When Merton entered the monastery, he believed that as a contemplative he would have to give up his writing (he had already written several unpublished novels).  We have his superiors to thank for their insistence that the two were not in competition—indeed, that writing could be a help to contemplation.  Writes Shannon:

“Had Merton been forced to stop writing he would have shriveled up as a monk, perhaps even left the monastery.  God does not give gifts for us to throw them away.  Moreover, if Merton had persisted in believing (if he ever really believed it) that were he to use his gift as a writer he could not be a contemplative, his most important message for the contemporary world would have been muted.
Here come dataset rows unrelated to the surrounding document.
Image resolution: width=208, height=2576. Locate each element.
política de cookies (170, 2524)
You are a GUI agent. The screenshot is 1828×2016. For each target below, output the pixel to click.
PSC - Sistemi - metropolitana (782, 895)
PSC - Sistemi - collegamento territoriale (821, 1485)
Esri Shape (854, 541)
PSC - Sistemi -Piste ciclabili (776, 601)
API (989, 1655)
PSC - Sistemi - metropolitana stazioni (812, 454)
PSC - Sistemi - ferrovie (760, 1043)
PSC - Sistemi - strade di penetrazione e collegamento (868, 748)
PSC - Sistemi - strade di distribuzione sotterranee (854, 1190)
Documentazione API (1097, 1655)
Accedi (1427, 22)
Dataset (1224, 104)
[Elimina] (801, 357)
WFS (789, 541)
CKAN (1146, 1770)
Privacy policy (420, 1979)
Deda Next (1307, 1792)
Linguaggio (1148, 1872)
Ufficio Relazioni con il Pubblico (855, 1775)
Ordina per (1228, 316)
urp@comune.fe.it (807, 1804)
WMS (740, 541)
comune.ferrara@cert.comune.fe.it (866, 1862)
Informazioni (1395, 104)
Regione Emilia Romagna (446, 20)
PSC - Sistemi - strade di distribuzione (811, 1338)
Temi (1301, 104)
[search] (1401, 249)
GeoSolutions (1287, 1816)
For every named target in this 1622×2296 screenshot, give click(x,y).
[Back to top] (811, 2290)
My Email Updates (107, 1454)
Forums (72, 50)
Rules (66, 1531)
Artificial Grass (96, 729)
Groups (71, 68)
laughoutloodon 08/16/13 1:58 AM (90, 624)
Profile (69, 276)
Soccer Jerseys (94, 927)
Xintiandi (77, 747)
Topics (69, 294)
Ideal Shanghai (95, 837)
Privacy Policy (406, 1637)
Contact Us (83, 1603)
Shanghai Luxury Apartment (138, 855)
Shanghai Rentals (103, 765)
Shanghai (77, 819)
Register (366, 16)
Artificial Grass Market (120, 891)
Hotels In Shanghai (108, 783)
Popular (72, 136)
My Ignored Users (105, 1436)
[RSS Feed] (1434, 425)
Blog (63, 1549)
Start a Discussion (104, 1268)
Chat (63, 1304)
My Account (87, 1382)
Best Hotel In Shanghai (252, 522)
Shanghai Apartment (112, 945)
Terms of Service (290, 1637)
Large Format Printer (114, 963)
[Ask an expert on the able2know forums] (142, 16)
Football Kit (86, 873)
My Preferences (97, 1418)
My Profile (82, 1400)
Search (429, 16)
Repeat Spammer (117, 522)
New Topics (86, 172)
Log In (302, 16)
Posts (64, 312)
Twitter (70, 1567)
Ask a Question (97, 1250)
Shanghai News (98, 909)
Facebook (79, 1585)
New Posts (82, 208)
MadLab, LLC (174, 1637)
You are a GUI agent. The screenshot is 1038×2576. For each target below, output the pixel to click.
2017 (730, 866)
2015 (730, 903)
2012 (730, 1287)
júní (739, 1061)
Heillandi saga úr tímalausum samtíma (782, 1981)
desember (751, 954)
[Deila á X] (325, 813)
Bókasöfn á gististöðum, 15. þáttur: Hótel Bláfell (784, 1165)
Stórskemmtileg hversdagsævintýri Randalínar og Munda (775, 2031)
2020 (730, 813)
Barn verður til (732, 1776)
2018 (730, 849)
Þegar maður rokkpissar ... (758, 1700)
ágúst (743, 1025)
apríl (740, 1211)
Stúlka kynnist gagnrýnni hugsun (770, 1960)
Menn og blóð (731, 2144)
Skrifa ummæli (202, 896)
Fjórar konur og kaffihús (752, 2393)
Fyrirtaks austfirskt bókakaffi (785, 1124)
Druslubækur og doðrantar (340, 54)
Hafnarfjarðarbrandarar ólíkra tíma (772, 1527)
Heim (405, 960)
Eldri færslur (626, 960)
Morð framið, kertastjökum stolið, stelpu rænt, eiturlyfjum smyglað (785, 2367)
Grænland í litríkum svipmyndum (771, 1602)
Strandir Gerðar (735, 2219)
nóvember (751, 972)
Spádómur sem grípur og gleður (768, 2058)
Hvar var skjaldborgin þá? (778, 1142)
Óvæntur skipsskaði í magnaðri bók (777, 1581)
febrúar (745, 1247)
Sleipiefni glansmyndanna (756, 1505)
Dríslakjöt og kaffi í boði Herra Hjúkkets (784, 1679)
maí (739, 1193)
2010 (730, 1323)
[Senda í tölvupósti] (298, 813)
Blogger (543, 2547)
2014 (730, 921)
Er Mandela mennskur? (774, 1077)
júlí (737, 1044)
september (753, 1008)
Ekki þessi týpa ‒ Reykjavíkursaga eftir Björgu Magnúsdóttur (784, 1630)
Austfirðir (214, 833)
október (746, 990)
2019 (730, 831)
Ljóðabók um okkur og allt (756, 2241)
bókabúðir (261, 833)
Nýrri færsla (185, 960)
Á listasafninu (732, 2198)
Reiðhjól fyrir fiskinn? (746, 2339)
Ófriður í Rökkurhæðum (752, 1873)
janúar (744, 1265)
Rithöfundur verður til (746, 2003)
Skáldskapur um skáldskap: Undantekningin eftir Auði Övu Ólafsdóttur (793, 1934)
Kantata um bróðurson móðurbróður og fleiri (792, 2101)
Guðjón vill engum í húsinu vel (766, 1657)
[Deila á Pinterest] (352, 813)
For if one cannot be both a contemplative and a writer, it would follow that one could not be both a contemplative and a housewife, a contemplative and a truck driver, a contemplative and a teacher, a contemplative and a worker on the assembly line.” (from Thomas Merton: An Introduction).

By the early 1960s, Merton was steadily expanding his circle of connections outside the monastery walls.  He came to see that his monastic life did not absolve him of his larger responsibilities in the world or prevent him from commenting on the great issues of the day, including war, prejudice, economic injustice, and racism.

Merton’s life at the abbey was not without trials.  In his early years there, he struggled with the sense that another monastery might be a better fit for him.  Throughout his time as a monk, he experienced tension between his desire for solitude and contemplation and his love for human company.  For years he asked for permission to have his own hermitage in the woods, a request his abbot finally granted in 1965 (Merton thus became the first American Trappist allowed to live by himself as a hermit).  While the simple cinderblock house allowed him greater time for prayer and writing, he also welcomed a steady stream of visitors, including the Vietnamese monk Thich Nhat Hanh, the French philosopher Jacques Maritain, and Chilean poet Nicanor Parra.

There’s a bit of a paradox in all of this, isn’t there? One of the famous criticisms of Merton, in fact, was that he wanted to be a hermit just so long as his hermitage was in Times Square with a neon sign above it announcing “Hermit lives here!”

But as William Shannon says, God does not give gifts for us to throw them away.  Merton’s gifts included the ability to relate to many kinds of people, a love for conversation and dialogue, a passionate engagement with political and social issues, and a talent for writing.  He made use of all of them brilliantly, even within the monastery walls.